Salas incendiaram e não foram construídas em um ano, no Jardim Felicidade. Direção prevê concluir obra em 40 dias; outras escolas enfrentam problemas.

Maloca é usada por alunos no Jardim Felicidade, em Macapá (Foto: Reprodução/Rede Amazônica no Amapá)
Maloca é usada por alunos no Jardim Felicidade, em Macapá (Foto: Reprodução/Rede Amazônica no Amapá)

Alunos da Escola Municipal Jardim Felicidade, no bairro de mesmo nome, na Zona Norte de Macapá, assistem a aulas improvisando espaço em uma maloca dentro da instituição. A medida é por causa da demora para reconstrução de duas salas que foram incendiadas em fevereiro de 2015, durante o carnaval.

Um ano após o ocorrido, as obras de reconstrução foram iniciadas. O prejuízo, segundo a prefeitura de Macapá, chegou a R$ 60 mil. A demora na recuperação das salas provocou revolta entre pais de alunos.

“Não tem condições de os alunos estudarem aqui por causa do calor. O sol bate diretamente lá pela manhã e nós não aceitamos essa situação porque esse lugar não é apropriado para uma educação de qualidade”, reclamou o pai de um estudante, Mário Hermes, em entrevista à Rede Amazônica no Amapá.

Segundo a comunidade, com o uso das malocas, quando o problema não é o sol, é a chuva.

“É difícil estudar aqui porque às vezes a sala molha”, falou o estudante Gustavo Farias.

Por causa da chuva, os alunos chegam a dividir o espaço com os baldes para armazenar a água que escorre pelas falhas no telhado da maloca.

“É goteira e muita chuva. A gente tem que colocar o balde quando ocorre isso e temos que sair das cadeiras para ir para outro lugar”, contou a estudante Emile Carvalho.

Segundo a direção do colégio Jardim Felicidade, a maloca não será mais utilizada. Os alunos deverão ser remanejados para outras turmas até o fim das obras de reconstrução das salas destruídas pelo fogo.

“Foi feita uma licitação e estamos executando a obra. O prazo que a empresa prevê está entre 30 e 40 dias”, disse o diretor da escola, José Queiroz.

Além da escola Jardim Felicidade, outro colégio na Zona Norte de Macapá enfrenta dificuldade para iniciar o ano letivo de 2016. É o caso da Maria Virgolino, onde as aulas ainda não começaram por causa da falta de reparos em duas salas e carência de 21 professores.

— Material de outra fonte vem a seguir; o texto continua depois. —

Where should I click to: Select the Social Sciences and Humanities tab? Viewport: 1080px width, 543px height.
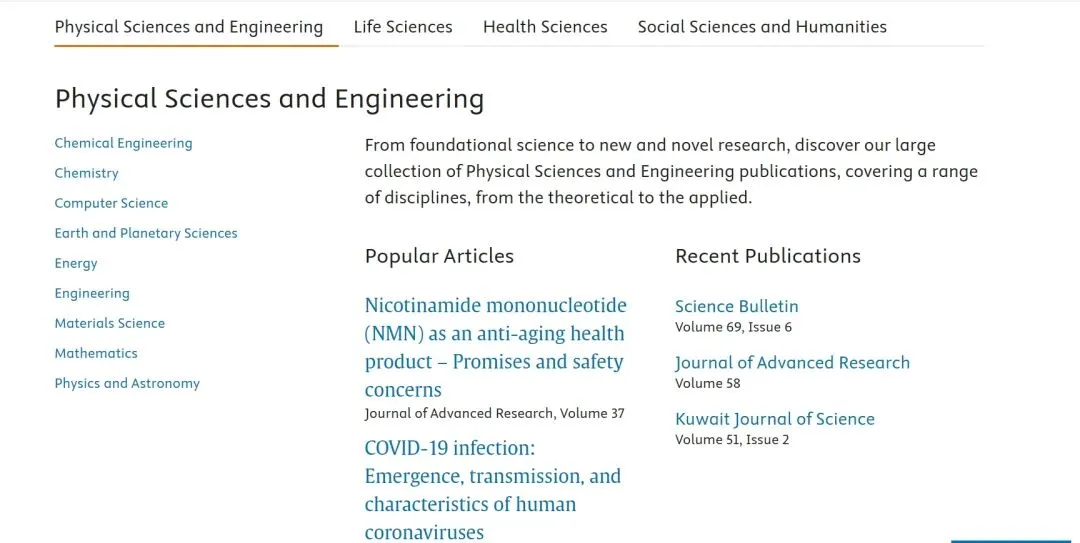click(x=762, y=27)
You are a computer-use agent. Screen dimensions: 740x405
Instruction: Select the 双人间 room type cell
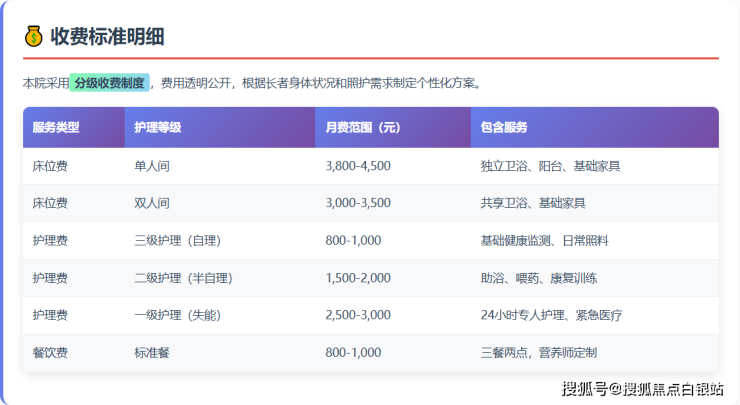[152, 203]
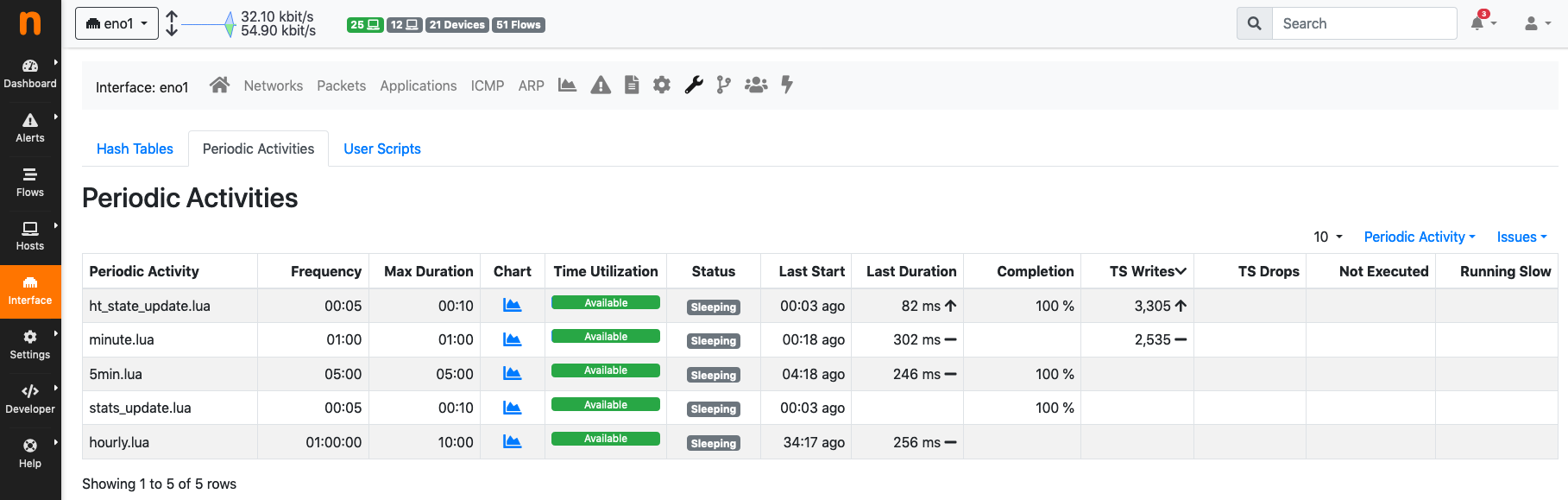Open the interface chart icon in navbar
Viewport: 1568px width, 500px height.
pos(567,85)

“Em outras gestões não aconteceu nada. Agora temos que fazer e os problemas estão nas nossas mãos, mas garantimos aos pais que os 200 dias letivos serão respeitados”, disse o diretor do colégio, Rosinaldo Dias.

Nas escolas administradas pelo governo do Amapá os problemas são semelhantes, a exemplo do colégio Lucimar Del Castilho, no bairro Santa Rita, na Zona Sul de Macapá, que aguarda um novo transformador de energia para começar o ano letivo.

Outra com dificuldade na estrutura é a escola Maria Neuza do Carmo, no bairro Jardim Felicidade. Lá, os alunos têm carência de lugar para sentar. Eles enfrentam um déficit de 90 carteiras para atender a parte dos 1,3 mil estudantes.

“Chegaram 50 carteiras, mas estão disponíveis outras 40. Estamos providenciando os carros para buscar”, disse a vice-diretora, Nadiene Santos.